“太子殿下,你想想浩麟跟你的關係,他平時待你如何?你再想想治兒,他才十歲啊,你就忍心讓他在這麽小的年齡失去母親嗎?”楊瓊妃的眼中流下了兩行清淚,淚水沿著她的臉頰滑落,花了她精致的妝容。


    “太子殿下,我就是得陛下寵愛再多,也不敢去暗害皇後娘娘啊,求求殿下不要殺我……”楊瓊妃的眼淚像斷了線的珍珠一樣,劈啪劈啪的摔落在地上,濺開了一朵一朵的水花,把鮮紅的地毯暈染的更加鮮紅。


    “皇祖母。”陳爾雅閉上眼眸又睜開,重重呼了口氣放下手裏的劍,挽了一個劍花將劍收起,“瓊妃娘娘是父皇的嬪妃,我不能隨便就這樣殺了她,皇祖母,恕爾雅不能從命。”陳爾雅單膝跪下,劍尖向下,請求王太後。


    “雅兒啊,你就是太善良了。”王太後緩緩睜開眼眸,轉過身來,“瓊妃,哀家再問你最後一遍,你當真沒有推君怡落水?”王太後走到楊瓊妃麵前,居高臨下的看著她,眼裏是一絲冷厲。


    “嬪妾真的沒有。”楊瓊妃又是擺手又是搖頭,她的樣子顯得有些不知所措,這和平時陰狠潑辣的她判若兩人。


    王太後沉默了很久,直到杯中的茶涼透,她才緩緩開口:“好,既然你沒有,或許是哀家判斷有誤,看在皇上和太子的份兒上,哀家饒你一命,回宮禁足一個月,沒有哀家的準許,不準擅自出宮!”楊瓊妃滿眼感激,立馬跪拜下去謝過王太後。


    陳爾雅見侍衛帶走了楊瓊妃,起身把劍收入劍鞘,嘴唇緊抿,沒有開口說什麽。“雅兒,如果不是你父皇寵愛她,就算是你求情,哀家也不會饒了她。”王太後緩緩說道。


    “為何?”陳爾雅靜靜盯著楊瓊妃離開的地方,輕聲問道,“因為誰都知道,當今楊瓊妃集三千寵愛於一身,若今日殺了她,你父皇會與哀家斷了母子關係,再說,楊瓊妃如今在後宮的地位,若忽然殺了她,會引起轟動導致人心渙散,不利於朝廷。”是的,在這之前,王太後早就懷疑楊瓊妃了,但是,她也隻是懷疑,今天把她們三個召來不過是想警告她們一下,王太後並沒有想殺任何人的意思。

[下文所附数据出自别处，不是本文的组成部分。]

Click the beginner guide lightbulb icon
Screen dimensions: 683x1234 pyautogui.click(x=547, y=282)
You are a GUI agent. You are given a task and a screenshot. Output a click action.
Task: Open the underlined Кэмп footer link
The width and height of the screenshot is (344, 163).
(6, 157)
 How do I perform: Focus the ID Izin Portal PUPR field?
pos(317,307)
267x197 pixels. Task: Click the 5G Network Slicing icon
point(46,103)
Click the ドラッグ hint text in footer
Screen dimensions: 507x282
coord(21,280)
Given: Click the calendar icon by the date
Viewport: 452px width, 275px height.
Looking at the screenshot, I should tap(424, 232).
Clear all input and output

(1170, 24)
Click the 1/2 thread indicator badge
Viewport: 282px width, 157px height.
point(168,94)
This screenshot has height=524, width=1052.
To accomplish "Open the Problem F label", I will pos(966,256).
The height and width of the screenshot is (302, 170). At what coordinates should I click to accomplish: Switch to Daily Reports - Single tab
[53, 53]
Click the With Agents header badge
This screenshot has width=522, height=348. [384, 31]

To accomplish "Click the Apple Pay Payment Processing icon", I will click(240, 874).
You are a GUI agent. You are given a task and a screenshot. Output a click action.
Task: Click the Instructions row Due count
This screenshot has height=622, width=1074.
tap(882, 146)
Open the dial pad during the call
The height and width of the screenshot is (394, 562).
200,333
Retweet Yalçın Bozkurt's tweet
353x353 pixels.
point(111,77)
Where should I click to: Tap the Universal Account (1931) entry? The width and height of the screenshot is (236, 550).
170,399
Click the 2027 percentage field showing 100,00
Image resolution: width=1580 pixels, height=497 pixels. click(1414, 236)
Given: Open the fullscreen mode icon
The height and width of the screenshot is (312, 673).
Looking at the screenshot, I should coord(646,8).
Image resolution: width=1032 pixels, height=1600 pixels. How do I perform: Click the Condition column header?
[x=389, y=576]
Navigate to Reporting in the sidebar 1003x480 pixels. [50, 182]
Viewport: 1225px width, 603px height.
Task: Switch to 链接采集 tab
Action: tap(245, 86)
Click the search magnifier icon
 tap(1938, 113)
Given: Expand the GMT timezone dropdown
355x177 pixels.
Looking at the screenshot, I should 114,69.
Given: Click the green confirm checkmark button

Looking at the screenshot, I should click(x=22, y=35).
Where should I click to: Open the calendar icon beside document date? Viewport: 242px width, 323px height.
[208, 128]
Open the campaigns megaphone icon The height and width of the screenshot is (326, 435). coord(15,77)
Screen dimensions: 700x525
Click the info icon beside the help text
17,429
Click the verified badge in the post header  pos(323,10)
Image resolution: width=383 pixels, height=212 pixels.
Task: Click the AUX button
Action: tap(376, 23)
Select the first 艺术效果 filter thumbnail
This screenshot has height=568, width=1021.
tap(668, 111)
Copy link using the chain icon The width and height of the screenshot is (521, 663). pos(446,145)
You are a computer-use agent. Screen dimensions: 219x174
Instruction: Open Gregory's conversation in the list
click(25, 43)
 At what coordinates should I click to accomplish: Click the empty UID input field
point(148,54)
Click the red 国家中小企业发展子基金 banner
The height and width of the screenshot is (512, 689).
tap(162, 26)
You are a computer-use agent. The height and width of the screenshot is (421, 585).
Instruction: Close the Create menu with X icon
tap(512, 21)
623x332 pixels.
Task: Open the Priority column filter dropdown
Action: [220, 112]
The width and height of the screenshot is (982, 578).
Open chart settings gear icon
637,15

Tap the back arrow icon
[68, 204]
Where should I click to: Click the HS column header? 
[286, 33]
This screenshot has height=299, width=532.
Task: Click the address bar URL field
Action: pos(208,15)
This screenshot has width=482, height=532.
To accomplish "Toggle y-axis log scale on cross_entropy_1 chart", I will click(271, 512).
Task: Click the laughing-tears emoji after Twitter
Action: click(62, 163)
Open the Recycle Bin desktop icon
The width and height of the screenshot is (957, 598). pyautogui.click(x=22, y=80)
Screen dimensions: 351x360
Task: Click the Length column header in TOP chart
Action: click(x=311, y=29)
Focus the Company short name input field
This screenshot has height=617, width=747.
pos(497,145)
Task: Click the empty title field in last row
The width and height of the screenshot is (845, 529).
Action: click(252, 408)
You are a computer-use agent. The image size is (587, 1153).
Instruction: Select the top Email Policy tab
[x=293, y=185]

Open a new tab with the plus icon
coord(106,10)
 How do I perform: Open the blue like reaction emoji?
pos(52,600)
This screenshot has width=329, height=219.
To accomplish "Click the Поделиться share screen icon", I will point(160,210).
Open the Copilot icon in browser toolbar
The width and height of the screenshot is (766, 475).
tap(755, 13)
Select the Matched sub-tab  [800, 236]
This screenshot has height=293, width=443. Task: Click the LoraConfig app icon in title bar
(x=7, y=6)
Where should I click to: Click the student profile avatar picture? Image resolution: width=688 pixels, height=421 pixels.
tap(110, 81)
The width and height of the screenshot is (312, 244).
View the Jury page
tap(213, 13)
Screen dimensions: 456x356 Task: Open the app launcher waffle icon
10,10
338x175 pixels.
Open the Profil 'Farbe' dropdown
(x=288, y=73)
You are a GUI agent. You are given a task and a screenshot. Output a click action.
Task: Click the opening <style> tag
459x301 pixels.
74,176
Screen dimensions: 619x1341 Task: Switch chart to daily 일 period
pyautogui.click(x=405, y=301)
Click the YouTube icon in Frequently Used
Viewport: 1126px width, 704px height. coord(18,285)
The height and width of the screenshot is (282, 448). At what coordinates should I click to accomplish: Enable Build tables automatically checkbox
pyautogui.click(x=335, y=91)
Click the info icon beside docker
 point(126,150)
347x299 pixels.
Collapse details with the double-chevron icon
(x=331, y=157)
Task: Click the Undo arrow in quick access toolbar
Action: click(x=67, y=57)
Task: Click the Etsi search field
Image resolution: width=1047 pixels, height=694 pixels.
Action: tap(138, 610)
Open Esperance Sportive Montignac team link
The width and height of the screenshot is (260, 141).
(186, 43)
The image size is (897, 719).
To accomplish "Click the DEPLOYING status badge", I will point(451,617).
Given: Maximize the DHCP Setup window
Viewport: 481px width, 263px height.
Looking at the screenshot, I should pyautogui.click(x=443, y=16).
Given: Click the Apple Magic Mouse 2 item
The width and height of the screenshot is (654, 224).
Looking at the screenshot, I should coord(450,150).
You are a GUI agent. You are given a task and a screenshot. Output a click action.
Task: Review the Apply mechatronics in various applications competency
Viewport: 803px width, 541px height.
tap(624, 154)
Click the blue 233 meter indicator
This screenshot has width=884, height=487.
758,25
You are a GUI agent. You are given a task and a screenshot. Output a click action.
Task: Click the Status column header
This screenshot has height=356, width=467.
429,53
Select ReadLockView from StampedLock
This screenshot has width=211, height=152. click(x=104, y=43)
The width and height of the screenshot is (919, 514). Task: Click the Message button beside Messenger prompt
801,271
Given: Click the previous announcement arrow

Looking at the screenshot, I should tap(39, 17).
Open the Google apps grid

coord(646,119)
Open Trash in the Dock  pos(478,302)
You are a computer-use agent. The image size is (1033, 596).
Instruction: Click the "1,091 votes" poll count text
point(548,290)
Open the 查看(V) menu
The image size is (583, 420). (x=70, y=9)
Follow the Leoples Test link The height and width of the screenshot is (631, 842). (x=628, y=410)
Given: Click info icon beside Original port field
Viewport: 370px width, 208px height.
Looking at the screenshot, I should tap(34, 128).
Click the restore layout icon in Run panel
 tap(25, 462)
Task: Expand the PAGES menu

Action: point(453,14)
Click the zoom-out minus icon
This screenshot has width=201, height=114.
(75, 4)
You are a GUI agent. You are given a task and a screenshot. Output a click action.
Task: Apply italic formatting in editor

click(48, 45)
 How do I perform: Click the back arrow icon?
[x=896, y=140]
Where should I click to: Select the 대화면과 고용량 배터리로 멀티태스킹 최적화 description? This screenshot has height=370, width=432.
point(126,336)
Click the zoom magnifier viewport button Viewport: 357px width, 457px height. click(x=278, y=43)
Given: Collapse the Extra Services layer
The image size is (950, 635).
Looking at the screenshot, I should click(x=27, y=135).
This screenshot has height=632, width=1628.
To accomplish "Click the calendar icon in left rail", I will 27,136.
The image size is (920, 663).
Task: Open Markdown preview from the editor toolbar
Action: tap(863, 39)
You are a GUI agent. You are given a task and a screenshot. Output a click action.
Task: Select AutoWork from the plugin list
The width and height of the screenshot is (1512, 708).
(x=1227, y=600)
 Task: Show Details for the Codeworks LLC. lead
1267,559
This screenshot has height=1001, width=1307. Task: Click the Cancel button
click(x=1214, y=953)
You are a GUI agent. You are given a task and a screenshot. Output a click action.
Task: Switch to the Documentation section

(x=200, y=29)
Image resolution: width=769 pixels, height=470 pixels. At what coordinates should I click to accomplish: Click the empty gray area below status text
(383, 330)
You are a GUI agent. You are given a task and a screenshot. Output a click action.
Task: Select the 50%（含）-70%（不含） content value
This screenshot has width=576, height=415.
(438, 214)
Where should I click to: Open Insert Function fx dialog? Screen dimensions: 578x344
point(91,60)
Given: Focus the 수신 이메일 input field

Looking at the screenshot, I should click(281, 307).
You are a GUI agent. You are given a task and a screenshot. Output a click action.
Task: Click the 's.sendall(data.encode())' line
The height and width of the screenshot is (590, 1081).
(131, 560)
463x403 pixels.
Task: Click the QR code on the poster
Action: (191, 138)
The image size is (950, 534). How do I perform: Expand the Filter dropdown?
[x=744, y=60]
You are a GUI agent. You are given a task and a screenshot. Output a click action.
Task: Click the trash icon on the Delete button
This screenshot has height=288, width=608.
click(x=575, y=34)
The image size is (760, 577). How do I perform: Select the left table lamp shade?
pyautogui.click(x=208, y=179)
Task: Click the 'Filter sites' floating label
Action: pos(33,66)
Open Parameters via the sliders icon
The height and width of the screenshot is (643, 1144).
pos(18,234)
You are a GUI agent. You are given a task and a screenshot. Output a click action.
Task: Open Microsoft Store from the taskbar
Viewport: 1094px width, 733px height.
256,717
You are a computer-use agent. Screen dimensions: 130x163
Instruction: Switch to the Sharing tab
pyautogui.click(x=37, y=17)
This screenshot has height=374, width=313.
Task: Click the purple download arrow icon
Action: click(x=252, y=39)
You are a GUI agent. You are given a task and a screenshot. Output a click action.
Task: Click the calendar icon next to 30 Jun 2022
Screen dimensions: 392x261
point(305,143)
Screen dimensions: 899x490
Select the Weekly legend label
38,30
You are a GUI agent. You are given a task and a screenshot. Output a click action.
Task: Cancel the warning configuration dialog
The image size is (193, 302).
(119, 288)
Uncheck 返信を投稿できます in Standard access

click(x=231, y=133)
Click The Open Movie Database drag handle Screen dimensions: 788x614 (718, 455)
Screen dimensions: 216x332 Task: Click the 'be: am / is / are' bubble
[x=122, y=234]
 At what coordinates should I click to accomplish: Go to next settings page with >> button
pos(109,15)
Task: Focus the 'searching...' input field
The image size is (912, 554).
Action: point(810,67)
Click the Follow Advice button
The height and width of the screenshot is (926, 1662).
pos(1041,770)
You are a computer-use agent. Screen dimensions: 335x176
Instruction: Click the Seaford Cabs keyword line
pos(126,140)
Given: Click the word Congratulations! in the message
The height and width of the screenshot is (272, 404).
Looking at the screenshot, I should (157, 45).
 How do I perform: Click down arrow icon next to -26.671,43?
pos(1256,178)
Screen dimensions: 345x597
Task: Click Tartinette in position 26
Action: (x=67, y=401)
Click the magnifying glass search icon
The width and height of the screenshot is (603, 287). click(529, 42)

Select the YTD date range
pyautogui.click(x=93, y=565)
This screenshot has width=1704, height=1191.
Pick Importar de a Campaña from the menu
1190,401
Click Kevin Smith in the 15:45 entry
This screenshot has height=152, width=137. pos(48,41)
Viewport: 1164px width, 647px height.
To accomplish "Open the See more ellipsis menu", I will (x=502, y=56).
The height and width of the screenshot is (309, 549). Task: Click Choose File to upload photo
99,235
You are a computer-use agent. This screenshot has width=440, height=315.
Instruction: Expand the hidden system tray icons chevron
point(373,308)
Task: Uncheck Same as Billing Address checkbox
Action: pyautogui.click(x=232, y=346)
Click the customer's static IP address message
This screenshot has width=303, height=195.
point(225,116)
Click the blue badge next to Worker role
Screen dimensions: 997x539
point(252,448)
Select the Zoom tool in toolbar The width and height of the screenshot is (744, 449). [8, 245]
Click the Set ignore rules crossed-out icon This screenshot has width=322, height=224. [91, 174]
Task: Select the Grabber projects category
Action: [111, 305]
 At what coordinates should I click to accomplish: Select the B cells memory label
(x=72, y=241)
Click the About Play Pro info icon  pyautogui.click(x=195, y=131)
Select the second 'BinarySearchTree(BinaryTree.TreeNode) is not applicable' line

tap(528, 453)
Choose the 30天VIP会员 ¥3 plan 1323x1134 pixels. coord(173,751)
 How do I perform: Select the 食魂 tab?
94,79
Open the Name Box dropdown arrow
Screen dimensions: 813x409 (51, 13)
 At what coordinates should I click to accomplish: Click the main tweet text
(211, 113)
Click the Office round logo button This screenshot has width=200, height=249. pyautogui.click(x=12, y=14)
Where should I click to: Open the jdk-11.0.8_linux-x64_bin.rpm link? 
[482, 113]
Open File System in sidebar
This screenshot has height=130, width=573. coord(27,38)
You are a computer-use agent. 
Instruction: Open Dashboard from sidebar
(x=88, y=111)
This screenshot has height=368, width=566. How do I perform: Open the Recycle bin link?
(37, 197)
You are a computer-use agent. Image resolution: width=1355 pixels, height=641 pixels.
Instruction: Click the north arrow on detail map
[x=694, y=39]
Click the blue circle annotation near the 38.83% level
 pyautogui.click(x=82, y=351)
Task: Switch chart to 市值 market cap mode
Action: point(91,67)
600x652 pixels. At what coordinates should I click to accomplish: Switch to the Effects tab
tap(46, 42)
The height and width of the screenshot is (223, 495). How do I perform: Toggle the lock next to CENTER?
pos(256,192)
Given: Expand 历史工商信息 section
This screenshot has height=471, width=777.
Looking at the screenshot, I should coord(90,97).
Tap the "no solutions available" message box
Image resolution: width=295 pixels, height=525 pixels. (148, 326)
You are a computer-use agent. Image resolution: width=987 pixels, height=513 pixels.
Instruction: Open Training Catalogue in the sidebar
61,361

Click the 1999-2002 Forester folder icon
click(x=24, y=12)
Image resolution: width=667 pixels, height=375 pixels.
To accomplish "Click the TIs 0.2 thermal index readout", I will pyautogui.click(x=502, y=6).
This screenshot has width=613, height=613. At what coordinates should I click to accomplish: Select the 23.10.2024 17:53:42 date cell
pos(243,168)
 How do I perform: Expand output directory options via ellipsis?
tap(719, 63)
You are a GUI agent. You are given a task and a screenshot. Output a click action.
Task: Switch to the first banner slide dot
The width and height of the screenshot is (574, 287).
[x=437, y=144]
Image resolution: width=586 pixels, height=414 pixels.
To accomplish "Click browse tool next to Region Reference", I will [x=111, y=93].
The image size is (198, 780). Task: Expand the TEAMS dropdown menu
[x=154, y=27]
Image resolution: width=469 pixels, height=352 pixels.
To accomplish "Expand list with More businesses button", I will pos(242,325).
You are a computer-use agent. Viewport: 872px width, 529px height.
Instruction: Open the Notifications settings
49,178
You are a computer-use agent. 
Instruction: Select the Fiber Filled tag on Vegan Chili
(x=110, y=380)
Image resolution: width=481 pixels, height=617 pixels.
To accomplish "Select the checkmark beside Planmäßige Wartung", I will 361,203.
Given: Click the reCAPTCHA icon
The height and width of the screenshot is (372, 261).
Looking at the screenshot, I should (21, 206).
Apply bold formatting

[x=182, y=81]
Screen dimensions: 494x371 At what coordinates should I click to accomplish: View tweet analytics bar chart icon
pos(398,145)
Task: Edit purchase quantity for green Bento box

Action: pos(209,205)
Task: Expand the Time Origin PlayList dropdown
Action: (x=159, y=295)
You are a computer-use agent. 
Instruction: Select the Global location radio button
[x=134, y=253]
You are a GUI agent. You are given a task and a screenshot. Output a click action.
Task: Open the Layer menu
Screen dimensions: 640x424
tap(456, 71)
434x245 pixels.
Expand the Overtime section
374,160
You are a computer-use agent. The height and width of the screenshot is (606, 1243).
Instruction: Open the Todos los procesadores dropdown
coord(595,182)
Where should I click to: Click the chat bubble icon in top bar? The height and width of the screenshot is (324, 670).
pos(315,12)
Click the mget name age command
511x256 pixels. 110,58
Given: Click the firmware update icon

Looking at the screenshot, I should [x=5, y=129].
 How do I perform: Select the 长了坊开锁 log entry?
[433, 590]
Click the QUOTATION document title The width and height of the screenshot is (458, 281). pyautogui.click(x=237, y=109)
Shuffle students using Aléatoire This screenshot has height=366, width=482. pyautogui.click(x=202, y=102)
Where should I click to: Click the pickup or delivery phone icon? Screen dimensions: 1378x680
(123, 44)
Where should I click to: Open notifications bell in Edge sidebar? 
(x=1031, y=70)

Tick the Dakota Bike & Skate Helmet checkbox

    “那害我母後之人究竟是誰?”陳爾雅還在思索著凶手的事,“哀家也不知道,她們三個身上都有嫌疑,現在我們雖然還不知道誰是凶手,但你要知道,是狐狸,就總會有露出尾巴的那天。”王太後歎了口氣說道。這件事後來也沒有查到誰是凶手,陳煊對此事更是睜一隻眼閉一隻眼,所以最後隻能是不了了之。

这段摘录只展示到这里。